(Word and element locating data)

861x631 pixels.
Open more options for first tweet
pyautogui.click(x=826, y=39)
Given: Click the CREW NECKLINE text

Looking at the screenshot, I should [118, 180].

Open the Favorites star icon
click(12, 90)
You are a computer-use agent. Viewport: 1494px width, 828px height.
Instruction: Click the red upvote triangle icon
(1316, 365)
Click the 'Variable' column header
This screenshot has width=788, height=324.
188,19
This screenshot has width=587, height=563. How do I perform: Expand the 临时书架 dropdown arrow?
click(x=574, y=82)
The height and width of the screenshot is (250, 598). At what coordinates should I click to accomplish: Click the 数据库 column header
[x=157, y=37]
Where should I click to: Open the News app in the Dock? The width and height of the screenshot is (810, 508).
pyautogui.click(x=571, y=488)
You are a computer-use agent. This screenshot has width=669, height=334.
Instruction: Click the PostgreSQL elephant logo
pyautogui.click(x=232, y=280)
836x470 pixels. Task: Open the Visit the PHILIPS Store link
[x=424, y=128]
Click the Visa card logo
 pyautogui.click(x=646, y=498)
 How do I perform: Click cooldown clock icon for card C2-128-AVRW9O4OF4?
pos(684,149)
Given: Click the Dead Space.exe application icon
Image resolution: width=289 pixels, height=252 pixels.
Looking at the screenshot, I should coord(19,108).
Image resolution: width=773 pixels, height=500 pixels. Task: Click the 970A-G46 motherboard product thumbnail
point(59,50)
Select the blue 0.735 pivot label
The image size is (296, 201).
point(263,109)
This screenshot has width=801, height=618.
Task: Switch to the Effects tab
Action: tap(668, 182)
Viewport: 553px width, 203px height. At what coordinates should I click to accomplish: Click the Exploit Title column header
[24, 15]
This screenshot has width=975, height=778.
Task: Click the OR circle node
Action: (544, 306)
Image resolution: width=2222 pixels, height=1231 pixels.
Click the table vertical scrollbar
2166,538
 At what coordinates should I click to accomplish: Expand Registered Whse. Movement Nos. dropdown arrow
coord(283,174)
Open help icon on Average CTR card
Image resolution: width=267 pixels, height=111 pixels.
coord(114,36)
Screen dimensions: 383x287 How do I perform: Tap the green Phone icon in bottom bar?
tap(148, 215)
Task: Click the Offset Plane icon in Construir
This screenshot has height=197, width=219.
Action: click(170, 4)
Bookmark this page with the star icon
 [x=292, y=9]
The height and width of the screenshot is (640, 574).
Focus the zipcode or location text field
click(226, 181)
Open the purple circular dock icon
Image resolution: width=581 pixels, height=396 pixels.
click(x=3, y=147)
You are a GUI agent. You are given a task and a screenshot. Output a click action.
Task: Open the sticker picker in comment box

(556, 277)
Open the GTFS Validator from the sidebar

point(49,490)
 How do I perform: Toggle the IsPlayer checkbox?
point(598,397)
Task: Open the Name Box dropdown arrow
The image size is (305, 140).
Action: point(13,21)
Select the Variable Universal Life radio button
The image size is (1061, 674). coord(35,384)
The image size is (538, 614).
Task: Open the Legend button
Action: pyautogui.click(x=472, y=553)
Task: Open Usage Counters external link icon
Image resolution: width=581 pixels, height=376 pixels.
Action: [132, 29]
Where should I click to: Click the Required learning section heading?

▶ **SHORT PROBLEM**
Please copy the entries word for word, from the very first line through the line containing "pyautogui.click(x=646, y=498)", with that line included.

▶ **RESPONSE BELOW**
861x631 pixels.
Open more options for first tweet
pyautogui.click(x=826, y=39)
Given: Click the CREW NECKLINE text

Looking at the screenshot, I should [118, 180].

Open the Favorites star icon
click(12, 90)
You are a computer-use agent. Viewport: 1494px width, 828px height.
Instruction: Click the red upvote triangle icon
(1316, 365)
Click the 'Variable' column header
This screenshot has width=788, height=324.
188,19
This screenshot has width=587, height=563. How do I perform: Expand the 临时书架 dropdown arrow?
click(x=574, y=82)
The height and width of the screenshot is (250, 598). At what coordinates should I click to accomplish: Click the 数据库 column header
[x=157, y=37]
Where should I click to: Open the News app in the Dock? The width and height of the screenshot is (810, 508).
pyautogui.click(x=571, y=488)
You are a computer-use agent. This screenshot has width=669, height=334.
Instruction: Click the PostgreSQL elephant logo
pyautogui.click(x=232, y=280)
836x470 pixels. Task: Open the Visit the PHILIPS Store link
[x=424, y=128]
Click the Visa card logo
 pyautogui.click(x=646, y=498)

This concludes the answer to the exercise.